POR FRANCISCO MARTÍNEZ HOYOS FRANCISCO MARTÍNEZ HOYOS es doctor en Historia de la Universidad de Barcelona

LA Historia nunca se repite de la misma forma, pero sí es cierto que, en ocasiones, el presente rima con el pasado. Lo comprobamos ahora a propósito de las disputas internas dentro del independentismo catalán. Para los partidarios de Puigdemont, Oriol Junqueras, pese al tiempo que ha pasado en la cárcel, vendría a ser un traidor, un españolista. La rivalidad entre ambos líderes recuerda el antagonismo entre Jordi Pujol y Josep Tarradellas.
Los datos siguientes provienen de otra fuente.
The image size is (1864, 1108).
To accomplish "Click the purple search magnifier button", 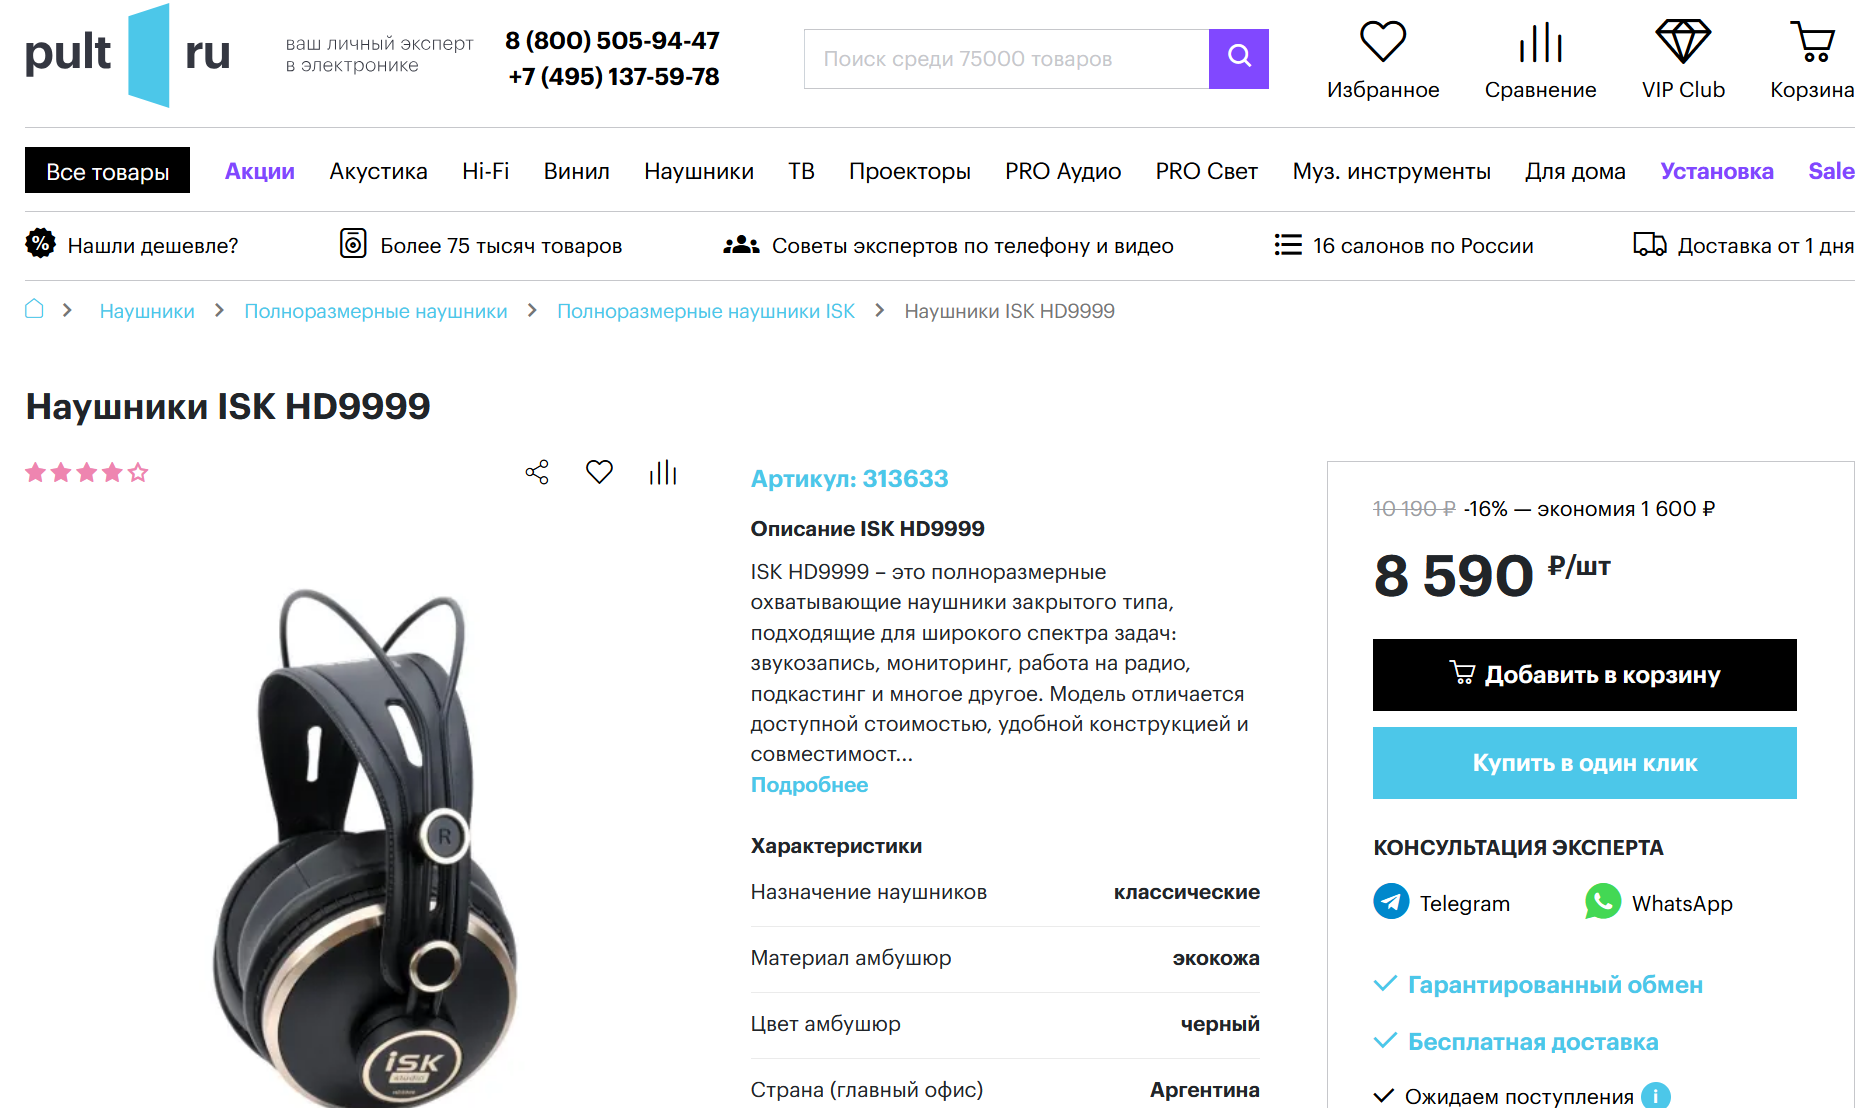I will [x=1238, y=59].
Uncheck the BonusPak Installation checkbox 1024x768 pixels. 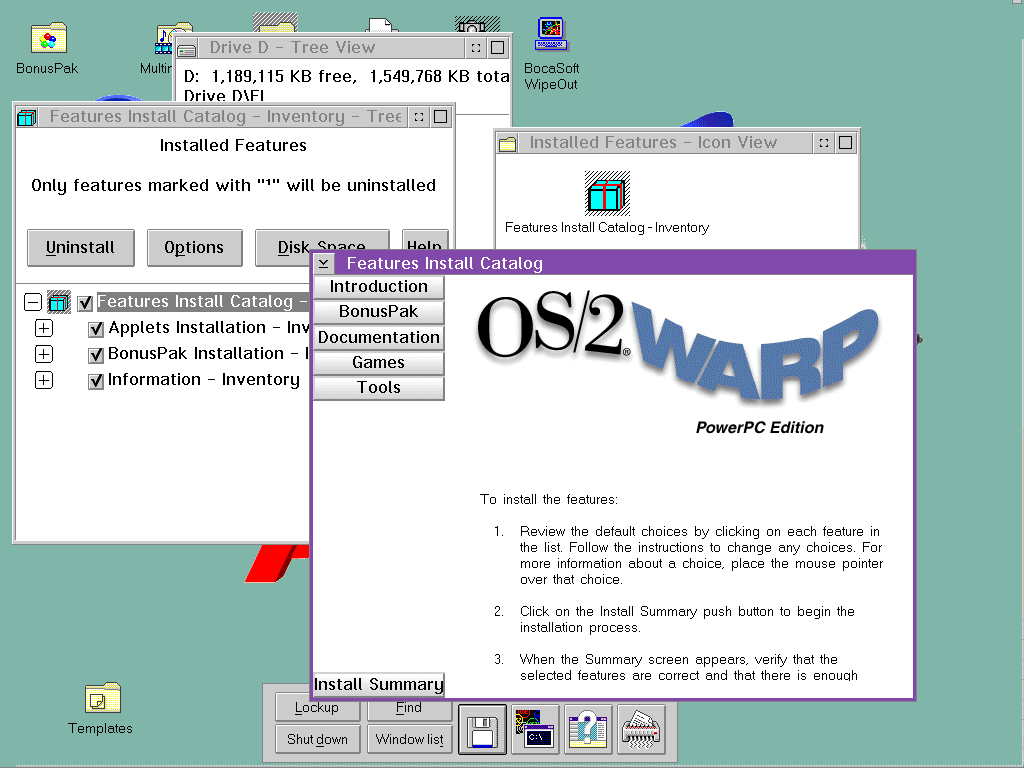tap(96, 355)
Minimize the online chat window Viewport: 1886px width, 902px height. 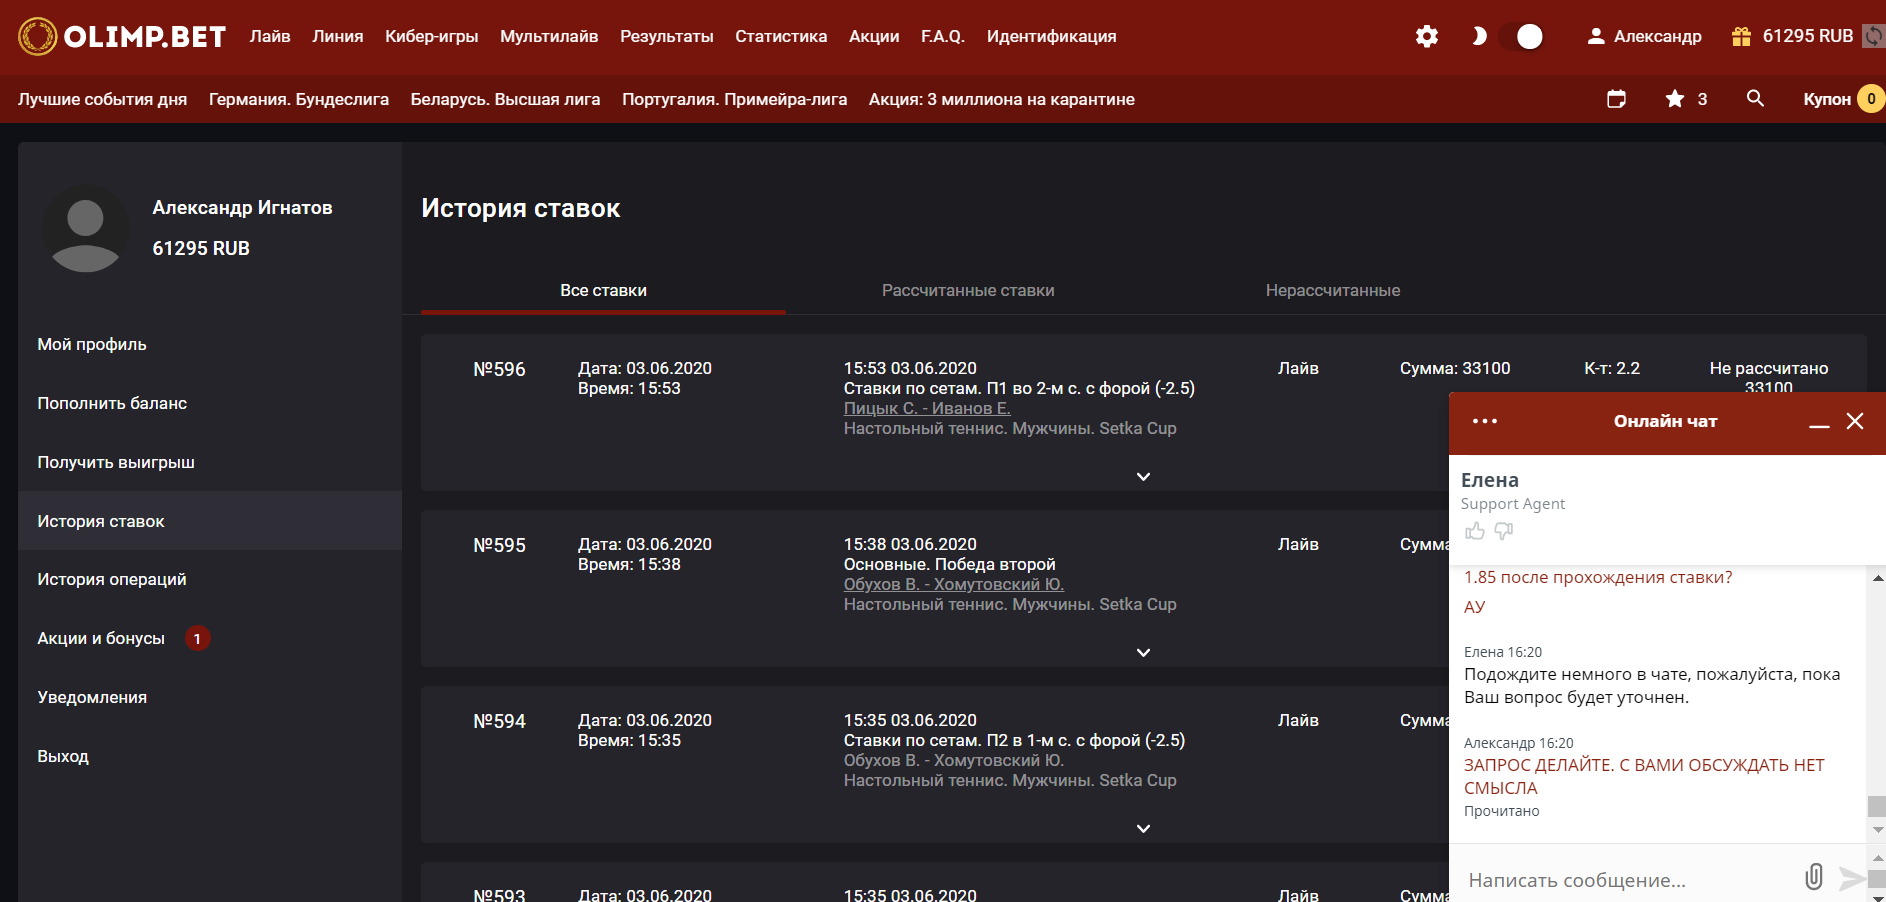coord(1819,423)
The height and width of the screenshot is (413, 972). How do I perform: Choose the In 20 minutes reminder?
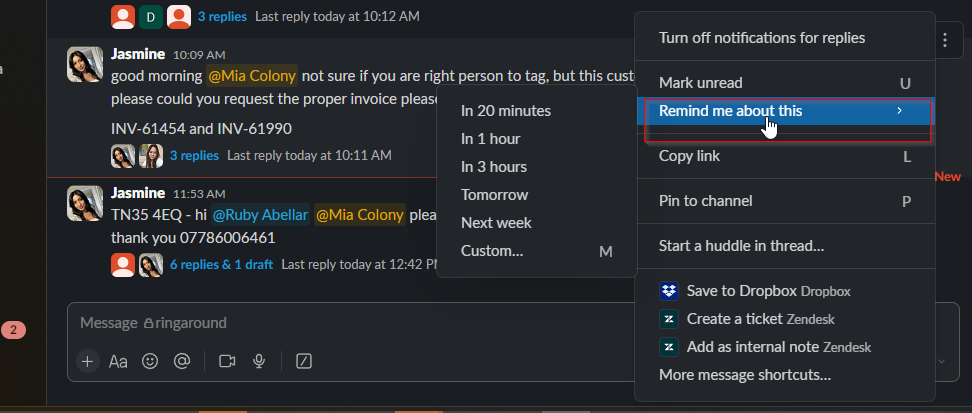505,111
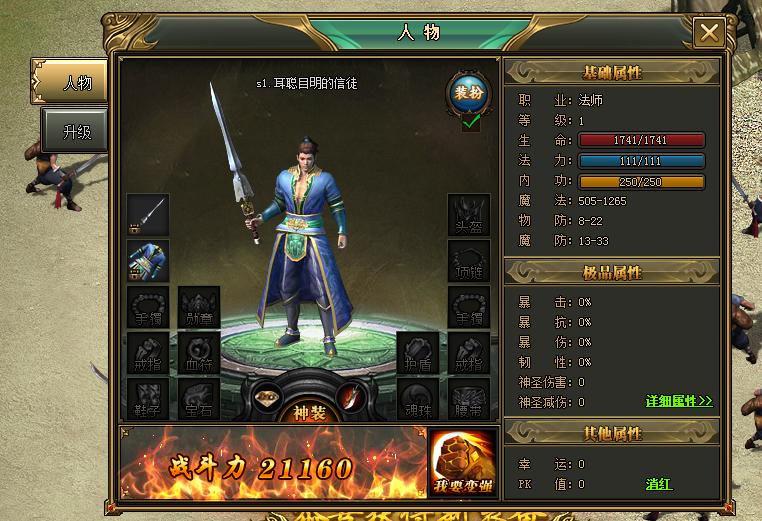The height and width of the screenshot is (521, 762).
Task: Toggle the green checkbox under 装扮
Action: 471,123
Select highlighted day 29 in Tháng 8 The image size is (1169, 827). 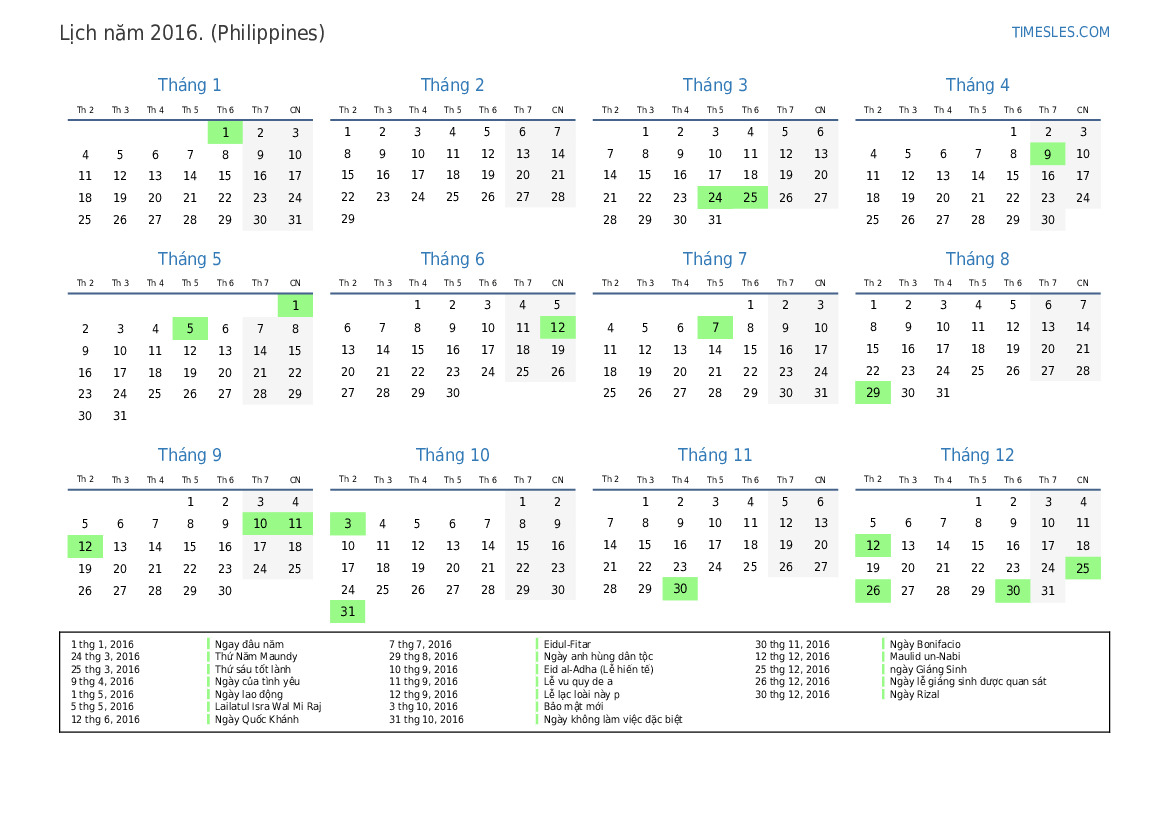[873, 393]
Cuando este último regresó a Cataluña, en 1977, después de años en el exilio, no faltó quien le echara en cara una supuesta capitulación ante Madrid. En lugar de haber actuado como un De Gaulle, se habría limitado, tristemente, a ser otro Pétain. Los nacionalistas más radicales le reprocharon que a su vuelta se dirigiera al pueblo con una fórmula inclusiva, «ciudadanos de Cataluña», que reconocía la pluralidad del Principado. Desde esta óptica, hubiera sido más políticamente correcto que dijera simplemente «catalanes». Años después, cuando aceptó de la monarquía el título de marqués, le volvieron a acusar de haberse vendido al contrario. La pugna entre Tarradellas y Pujol, como nos muestra Joan Esculies en ‘Tarradellas. Una cierta idea de Cataluña’ (RBA, 2022), venía de lejos. En 1970, ambos se encontraron para tratar de la venta del archivo del aún presidente de la Generalitat. Éste, sin embargo, rechazó la oferta. Pujol amenazó entonces con cortar el grifo de unos créditos que se devolvían tarde o nunca. Tarradellas, ofendido, expresaría sus dudas sobre la viabilidad de la institución que representaba su futuro sucesor: «Mis temores de que Banca Catalana un día tenga y un fuerte tropiezo son hoy más convincentes que nunca, si tengo en cuenta lo que me dijo y lo que sé». El tiempo le daría por completo la razón.

Pujol representaba los intereses de la burguesía catalanista. Tarradellas, por el contrario, no deseaba vincular la reivindicación de la cultura propia con los sectores sociales acomodados. Temía que los trabajadores acabaran vinculando la reivindicación del idioma con sus adversarios de clase, con lo que, al final, podía generarse un inquietante movimiento ‘lerrouxista’. Fiel partidario del autogobierno catalán, rechazaba la tendencia de su oponente a buscar la confrontación con Madrid para sacar beneficios políticos del victimismo. No le parecía bien esconder la incapacidad propia echando la culpa al Estado de supuestas persecuciones y desprecios.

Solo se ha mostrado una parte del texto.